Consumers use brands as a platform for self-expression, which means they can be a company’s or product’s best advocate, but also be badly let down when they feel that the firm has broken a promise, Reed said during an interview on the Knowledge@Wharton show on Wharton Business Radio on SiriusXM channel 111. (Listen to the podcast at the top of this page.)
“The entire infant industry is based on fear,” he noted, adding that Disney is “a great example” of a brand that understands its market. “You are going to buy the most expensive stroller [and] you want the best diapers. You are learning how to be a good parent, especially when you have your first child.”
“Children become very aware of brands at a very early age and start forming their preferences for brands at a very early age.”
According to Reed, the millennial generation (which runs roughly from the early 1980s to the early 2000s) thinks differently about brands than its Generation X predecessors (people born between the 1960s and the 1980s) and the Baby Boomers before them. “Millennials tend to be very socially aware, are prone to be more public about it, and they are simply more thoughtful and forward looking about, ‘Why am I here? What am I going to leave behind? How am I going to change the world?'” said Reed. “All of these lofty things were in the minds of other generations, but not at the center to the extent that they are for millennials.” That explains the heightened awareness of environmentally friendly products among millennials, he added.
Reed also noted that earlier generations felt there was “a conflict between doing good and making money,” but that is not the case with millennials. “This generation, this younger crowd, feels that those two things are not in conflict with each other,” he said. “It is perfectly OK to do good and to be socially aware, [and] also to pursue business-related activities and profits.” Twitter
That change in mindset among millennials may allow brands more latitude in pricing than they once had, but today’s consumers are not exactly easy prey either. “It is a double-edged sword but it can work in your favor,” said Reed. “If you are really able to make that deep connection, then you are able to create something called ‘identity loyalty,’ which really means that the brand will become part of who a person is, no matter what the product.”
Reed likened that identity loyalty to a “surplus in the bank” for companies, as customers see an alignment of their values with that of the brand. “That surplus can carry you through some tough times when there are product mistakes or defects,” he said. “Apple is a good example of this.

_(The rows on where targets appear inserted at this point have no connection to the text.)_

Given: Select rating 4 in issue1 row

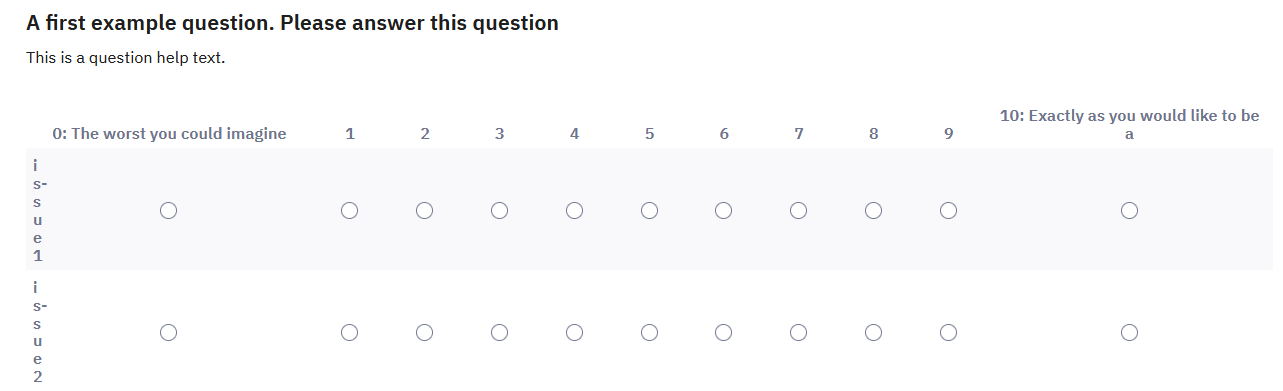Looking at the screenshot, I should coord(574,210).
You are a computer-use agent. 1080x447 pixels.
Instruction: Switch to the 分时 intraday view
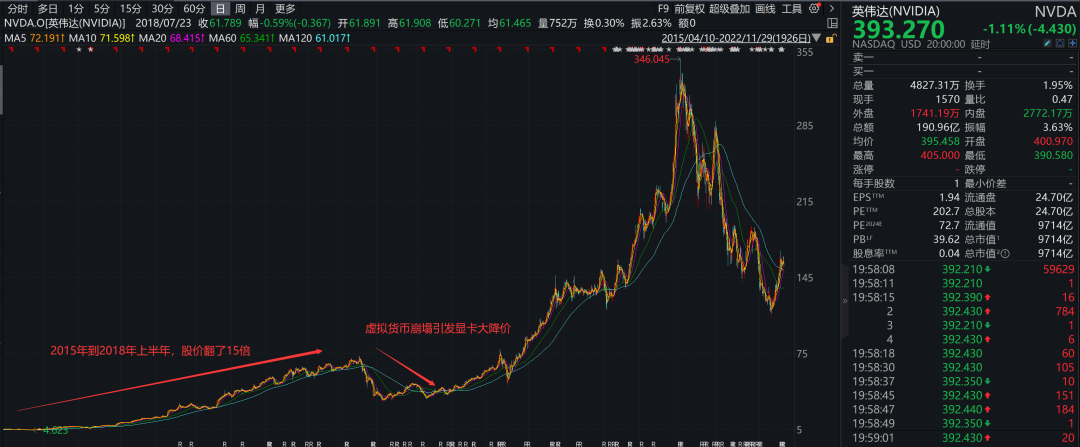[x=17, y=8]

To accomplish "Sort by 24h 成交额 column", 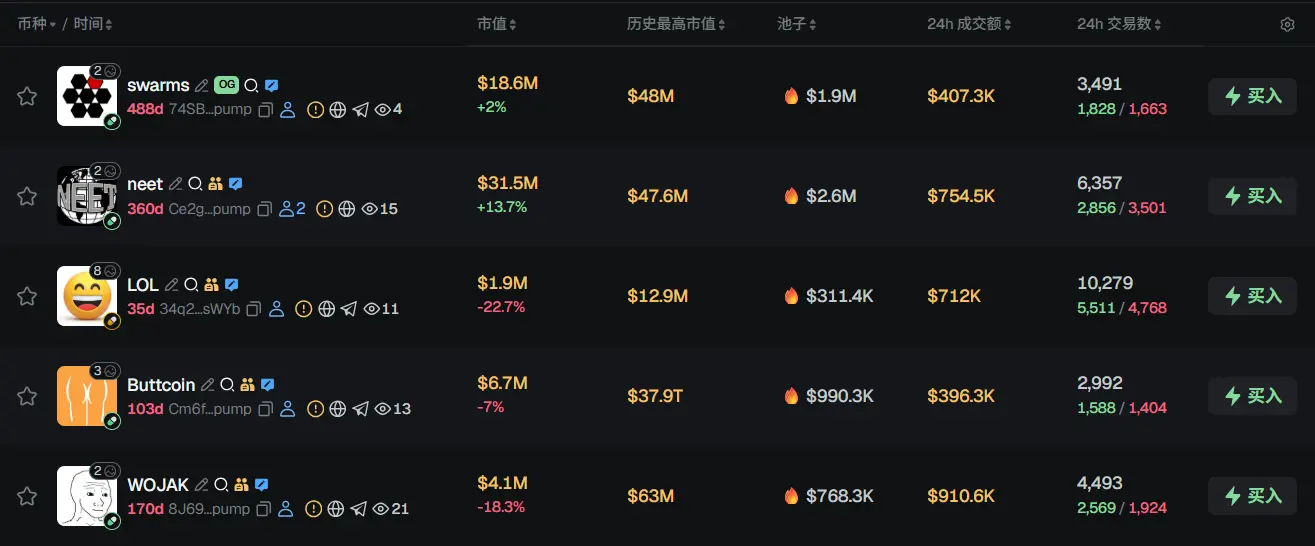I will 969,24.
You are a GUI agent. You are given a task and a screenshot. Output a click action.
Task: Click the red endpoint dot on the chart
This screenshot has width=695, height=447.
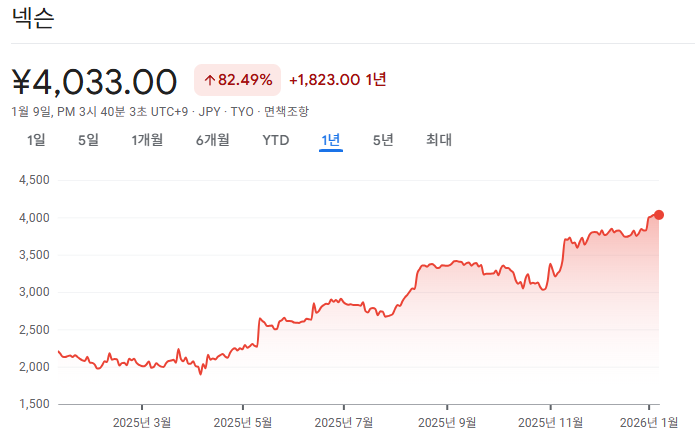[x=659, y=215]
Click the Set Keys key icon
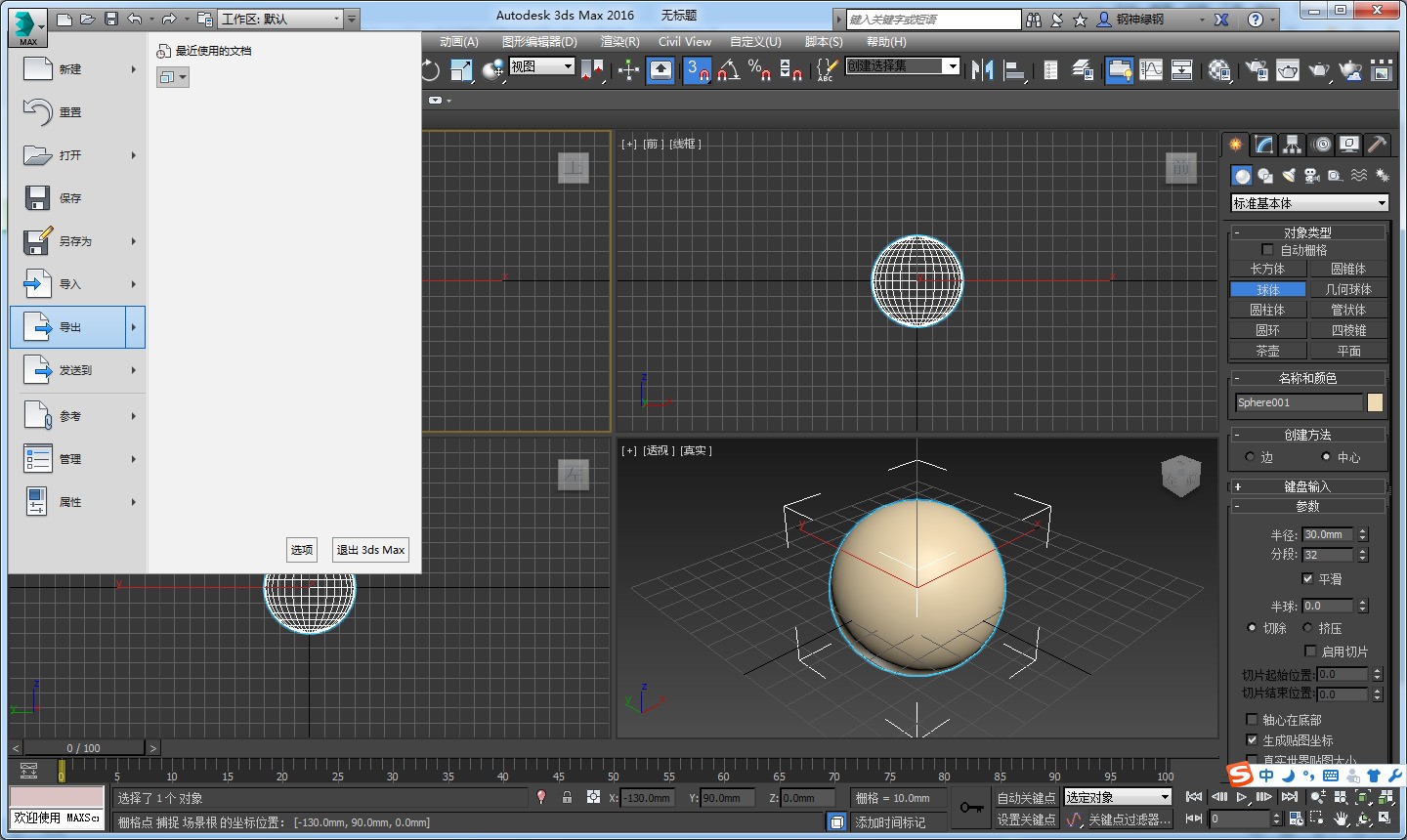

When things go wrong, say, the [phone’s] antenna is not working or the phone is bending in your pocket, Apple loyalists will vehemently get on the [Internet] and defend, defend, defend….”
The Cost of Failed Promises
But those same consumers could be unforgiving if a brand lets them down. Reed said the U.S. auto industry is a telling example of that sentiment, “because there is a drive to want to connect on those values that are rich in American tradition and history, and those sorts of things are a very big part of self-expression.” He noted that the top U.S. auto brands failed to meet customer expectations on quality. “If the product is not delivering on those features, it makes it much more difficult to create and maintain that kind of relationship with those brands.”
“Millennials tend to be very socially aware, are prone to be more public about it and they are simply more thoughtful and forward looking about, ‘Why am I here? What am I going to leave behind? How am I going to change the world?'”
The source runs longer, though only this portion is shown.